In his past two games, he hasn't thrown the football as consistently as he would have liked. After starting the season with a 10-to-0 touchdown-to-interception ratio, he's 3-to-2 in the last couple of weeks. His accuracy has been at times pinpoint (as it was on his 42-yard completion to Brandin Cooks to help set up a Rob Gronkowski score against the Jets), but it has also been uncharacteristically erratic.

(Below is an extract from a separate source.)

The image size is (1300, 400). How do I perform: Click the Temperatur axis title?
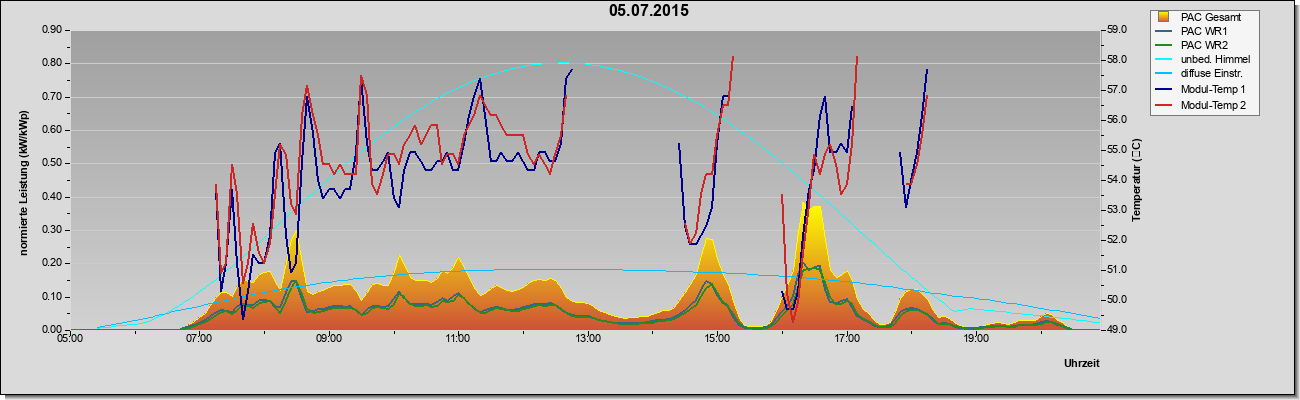[x=1135, y=180]
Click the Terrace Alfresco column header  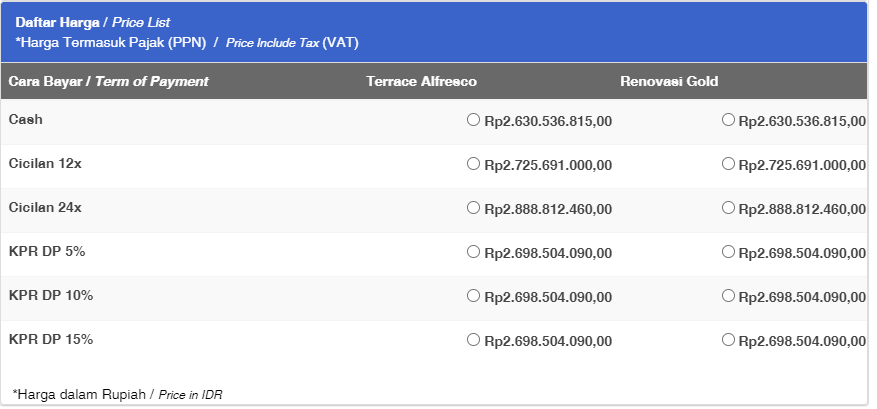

He was picked deep down the middle of the field by Buster Skrine last week, but the more concerning throw may have been the quick out-route to Gronkowski that Skrine dropped for what should have been an easy interception. Brady missed Phillip Dorsett on what looked like it could have been a long touchdown with Dorsett running free behind the defense. He threw behind Chris Hogan twice in the game, one of which opened up Hogan to a rib-shot that landed him on the injury report this week.

Against the Jets, Brady was not sacked and he was hit only four times -- a light day for him compared to other weeks this season when he's been battered. Yet he still completed just under 53 percent of his passes for 257 yards and a season-low 6.76 yards per attempt. 

"Well, I've got to hit the open . . . If the throws are there I've got to be able to make them," he said on Friday. "It's disappointing when I don't. To me, it just comes back to technique and fundamentals and making sure everything is working and that's the consistent daily thing that you're working on. I'm always working on my accuracy.

"I wish I hit them all. I'm capable of hitting them all and I need to be able to do that. I said last week that some of these games wouldn't be as close if I was playing better in the red area. I think some of those missed opportunities in the pass game with me hitting guys would really help our team. Hopefully, I can do a better job for this team."

Brady is no longer listed on the Patriots injury report, but he dealt with a left shoulder injury against both the Bucs and the Jets, and it's worth wondering if that somehow impacted how his passes traveled in those games. Balance is key in Brady's world, and even though he can make flat-footed throws look easy, perhaps an injury to his front side limited his ability to place the ball where he wanted. 

Keeping Brady upright could go a long way in helping the 40-year-old regain his form from Weeks 2-4 when he didn't dip below a 104 quarterback rating. Bill Belichick said earlier this week that part of the reason the Jets pass-rush wasn't quite as effective as others they'd faced this year was his team's ability to run the ball. Productive rushing attempts on first and second down mean manageable third downs, which mean shorter pass attempts. Those of course, in theory, lead to less time standing in the pocket and a healthier quarterback.

"It's great," Brady said of his team's recent surge running the football. "I mean, to be able to run the ball consistently in the NFL is important for every offense. It does take a lot of . . . I wouldn't say pressure, it's just production. If 400 yards of offense is what you're looking for and you can get 150 from your running game, the 250 has got to come in the passing game. If you're getting 50 yards in the rushing game then it means you've got to throw for more.

"I don't think it's pressure it's just overall you're going to get production in different areas and the backs are a big part of our offense and handing the ball off to them is an easy way for us to gain yards if we're all coordinated and doing the right thing. But those guys are running hard. The line is doing a great job up front finishing blocks and so forth."

Against the Falcons and their talented -- though underperforming -- offense this weekend, the running game could be key. First, it could help the Patriots defense by controlling possession and keeping Matt Ryan, Julio Jones, Devonta Freeman and Tevin Coleman off the field. Next are the obvious advantages for the signal-caller who could use a stress-free day in the pocket to help him solve his recent accuracy issues.